(Recorded data)

-*-

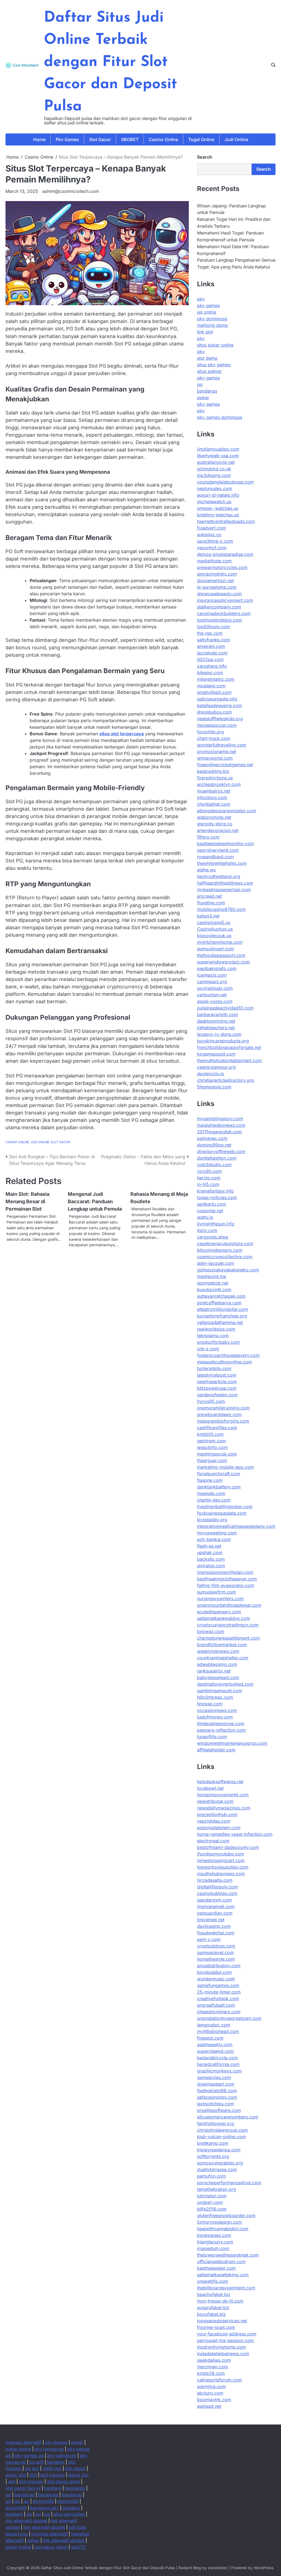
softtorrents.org (213, 2156)
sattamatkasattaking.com (223, 2274)
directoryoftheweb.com (221, 1151)
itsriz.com (207, 1230)
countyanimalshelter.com (222, 1657)
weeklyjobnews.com (218, 1651)
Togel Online (201, 139)
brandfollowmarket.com (222, 1644)
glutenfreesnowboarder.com (226, 2215)
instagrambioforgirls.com (223, 1421)
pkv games (208, 305)
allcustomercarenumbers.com (227, 2117)
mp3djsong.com (214, 475)
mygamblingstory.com (220, 1118)
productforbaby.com (218, 1342)
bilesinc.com (210, 672)
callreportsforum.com (219, 2380)
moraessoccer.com (217, 725)
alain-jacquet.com (215, 1263)
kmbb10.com (210, 1434)
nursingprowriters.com (220, 1598)
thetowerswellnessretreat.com (228, 2255)
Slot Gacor (100, 139)
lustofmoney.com (215, 1717)
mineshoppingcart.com (221, 1860)
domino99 (43, 2501)
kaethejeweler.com (216, 2268)
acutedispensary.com (219, 1611)
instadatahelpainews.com (223, 2353)
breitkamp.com (212, 2143)
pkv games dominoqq (219, 417)
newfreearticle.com (217, 1381)
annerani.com (211, 646)
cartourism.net (212, 994)
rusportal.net (210, 1210)
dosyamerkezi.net (215, 580)
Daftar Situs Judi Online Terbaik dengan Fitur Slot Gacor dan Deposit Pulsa (110, 62)
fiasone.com (210, 1480)
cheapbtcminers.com (218, 2011)
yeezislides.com (213, 1821)
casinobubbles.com (217, 1893)
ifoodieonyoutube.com (220, 1854)
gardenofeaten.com (217, 1394)
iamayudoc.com (213, 2025)
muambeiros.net (213, 791)
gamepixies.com (214, 2077)
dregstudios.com (214, 712)
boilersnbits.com (214, 1368)
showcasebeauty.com (219, 593)
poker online (18, 2449)
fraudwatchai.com (215, 1932)
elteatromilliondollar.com (222, 1309)
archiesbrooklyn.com (219, 784)
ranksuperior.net (214, 1671)
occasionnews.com (217, 1710)
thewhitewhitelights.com (222, 863)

-*-

* **Exercise aim**:
From the entries above, give again exactly the lines running from the line with "instadatahelpainews.com (223, 2353)" to the line with "dregstudios.com (214, 712)"; include both of those lines.

* **Result for this task**:
instadatahelpainews.com (223, 2353)
breitkamp.com (212, 2143)
pkv games dominoqq (219, 417)
newfreearticle.com (217, 1381)
annerani.com (211, 646)
cartourism.net (212, 994)
rusportal.net (210, 1210)
dosyamerkezi.net (215, 580)
Daftar Situs Judi Online Terbaik dengan Fitur Slot Gacor dan Deposit Pulsa (110, 62)
fiasone.com (210, 1480)
cheapbtcminers.com (218, 2011)
yeezislides.com (213, 1821)
casinobubbles.com (217, 1893)
ifoodieonyoutube.com (220, 1854)
gardenofeaten.com (217, 1394)
iamayudoc.com (213, 2025)
muambeiros.net (213, 791)
gamepixies.com (214, 2077)
dregstudios.com (214, 712)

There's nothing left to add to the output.